I stammered and stuttered. So did she. I helped her with how to say, “every two weeks…toutes les deux semaines”—even though I had no idea of the correct translation. No matter. We had agreed to go for it, to swish away our lack of skill, and as the Nike ad suggests, to “just do it.” She helped me with more than I can remember. We just kept on. “We will do this.”
A real conversation blossomed, beyond, “hi-how-are-you-good-weather-today.” She spoke of her French Level 3 classes—more advanced than mine. I told her how I bumbled through Intermediate. We talked yoga, meditation, books we loved, croissants, our shared petite statures, her grandson River, my four grandkids, her baking, my suggestions for her baking and…well, on and on for an hour.
After yet one more faux pas, I dropped what I had heard so often, the advice to embrace “progress not perfection.” I remembered a friend saying that progress IS perfection, that perfection blooms in the learning, that at least in this conversation, there was nothing to progress to, that the perfection shone in our trying, in our mistakes and in how we understood each other anyway in spite of a wrong tense here and a missed vocabulary word there.
Our stories of “not good enough,” of perfectionism, ring deeply in us no doubt from childhood, from how 98% on a spelling test seemed like failure, how dieting to lose ten pounds and losing nine scolded, “never enough.” But can this moment be perfect since it can’t be any different than it is? If so, then grammatical errors show up as perfect, too. What if we assume that we always do the best we can in any given moment with the resources we have? Then, yes, this moment is perfect.
We walked and talked and stopped to breathe in the spaciousness of the bay and the islands, trying to articulate its beauty. Because of our pinky swear, “no English,” we resorted to hand gestures and body language for “What’s that word?”
At one end of the path, or more likely the start of a journey, we spotted a spray-painted message on the walkway, “Stand here to activate your super powers.” We laughed. What if we could say, “I claim the super power of, ‘I just do it, even making mistakes’?” What if we could say, “Super power? Oh, I can have fun doing something badly?” What if, like Edison and his many failed attempts at the lightbulb, we keep on keepin’ on as a super power? What if, at the end of life, we get to tell our loved ones hanging on our every word at our deathbed, “You want my advice? Go out there and just do it”?

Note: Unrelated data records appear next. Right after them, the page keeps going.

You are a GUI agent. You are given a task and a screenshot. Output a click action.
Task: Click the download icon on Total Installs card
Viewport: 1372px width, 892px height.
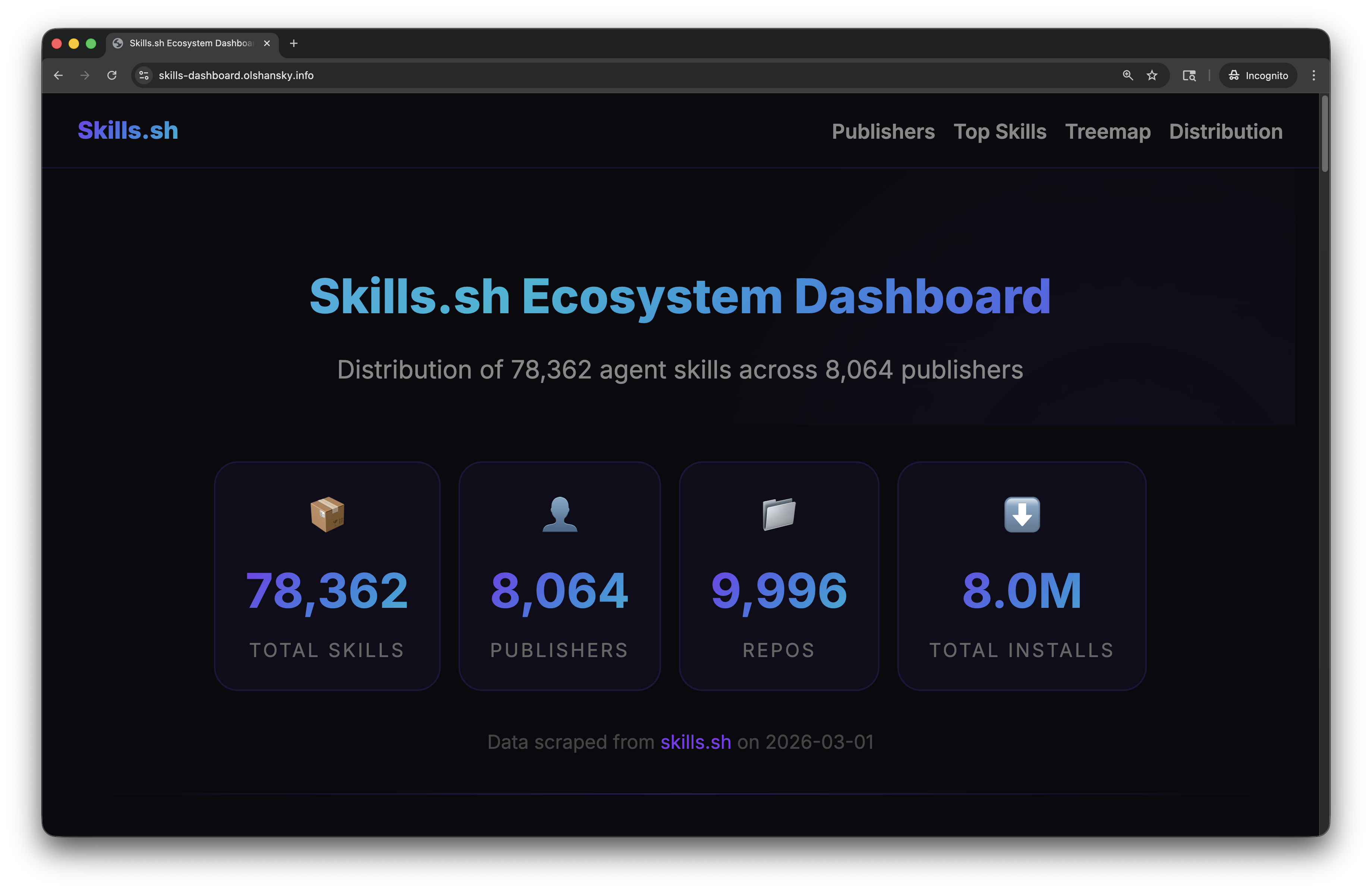point(1022,515)
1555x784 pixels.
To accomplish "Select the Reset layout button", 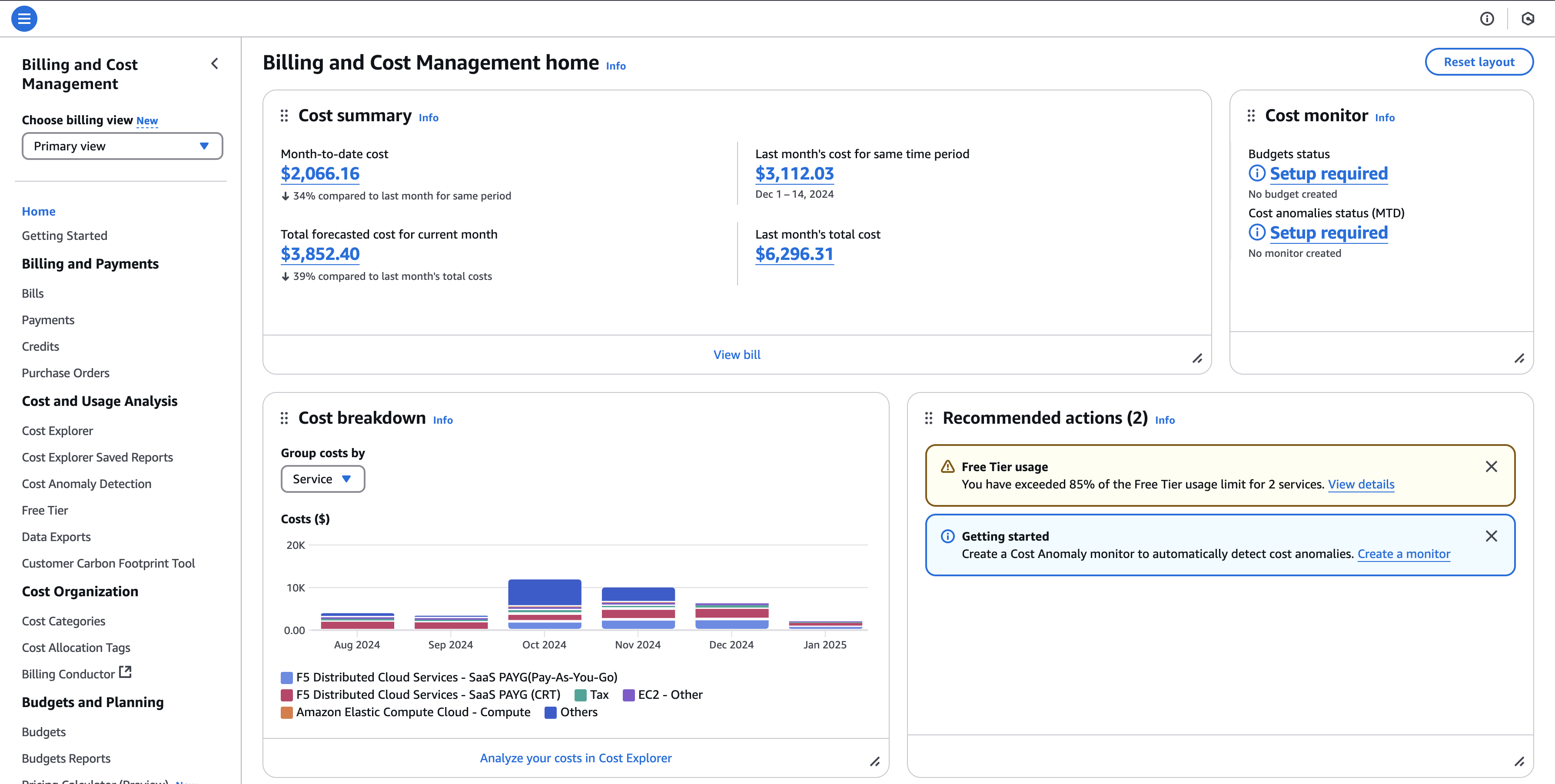I will (1479, 62).
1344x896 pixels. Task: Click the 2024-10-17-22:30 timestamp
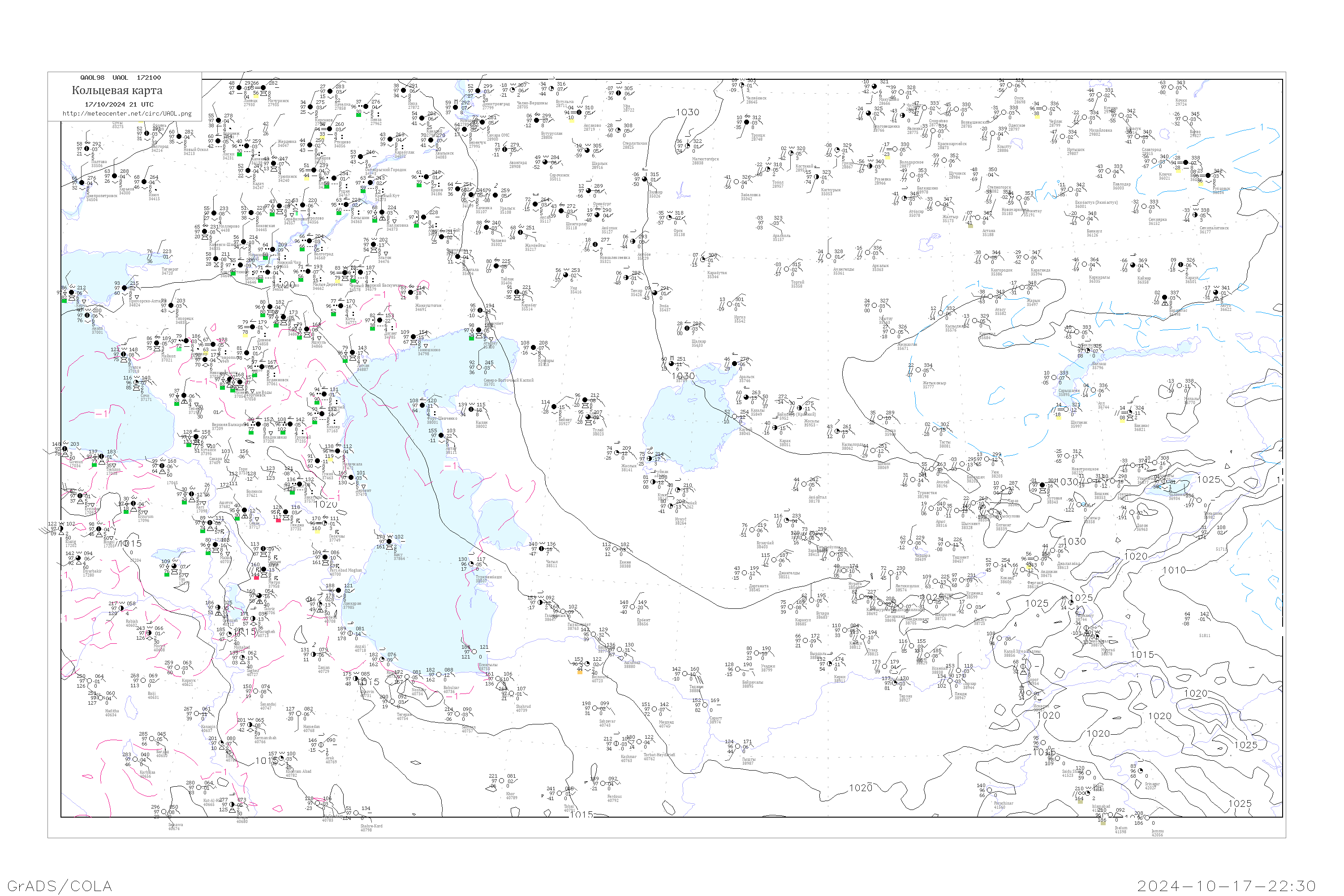click(x=1226, y=885)
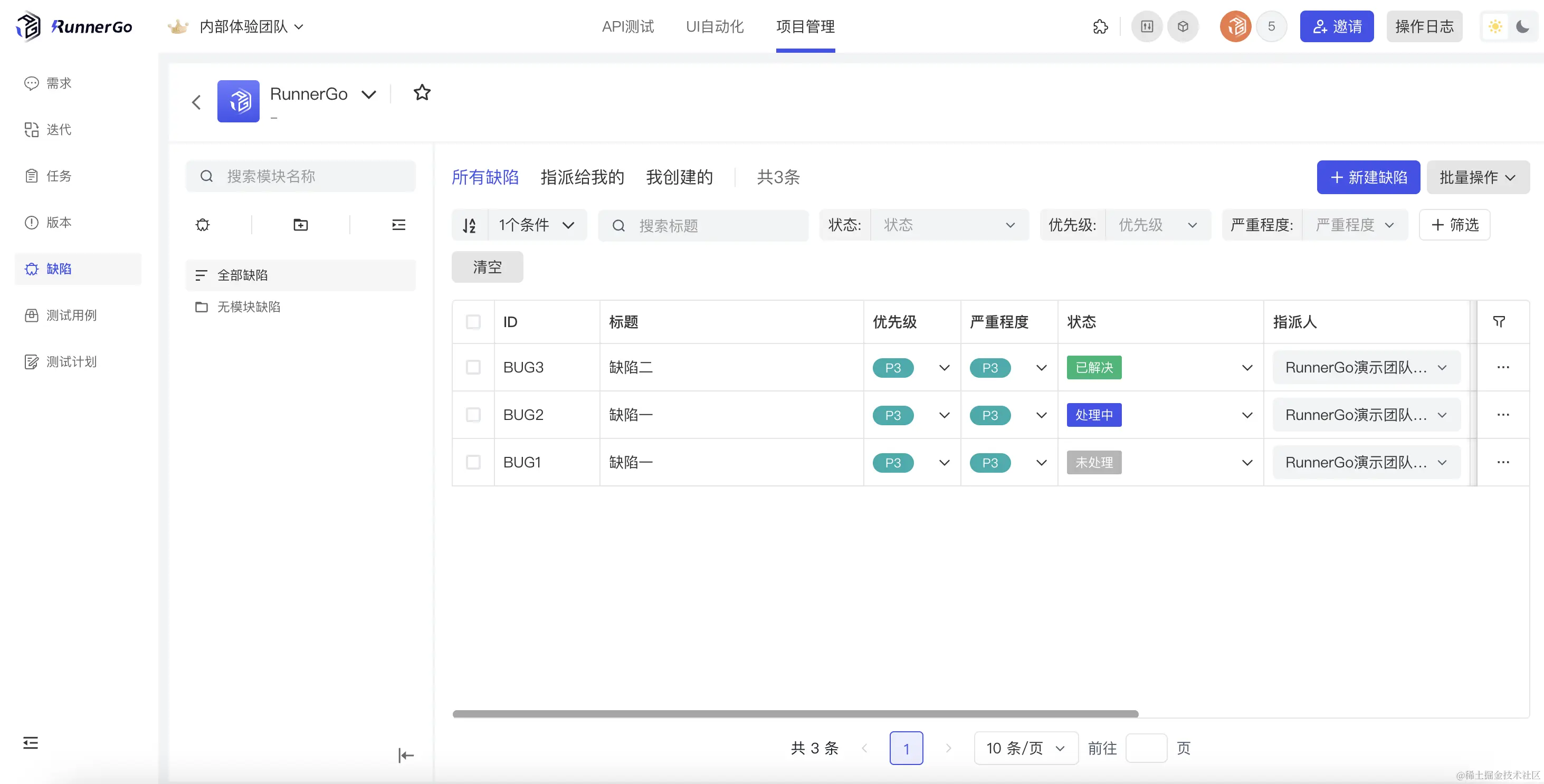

What if humility is a super power?
We did it. One whole hour. I did it wrong. She did it wrong. Parents with kids in strollers, adults and teenagers with dogs, all speaking English, stared at us as Casco Bay’s breezes flew away our errors. But we didn’t care because activating super powers feels…well…perfect.
Vouloir, c’est pouvoir. “Impossible” n’est pas français. Félicitations à ton amie et à toi!
Bien fait! Vous êtes de meilleures femmes que moi!
Encore une fois! ! C’est amusant de parler français entre nous!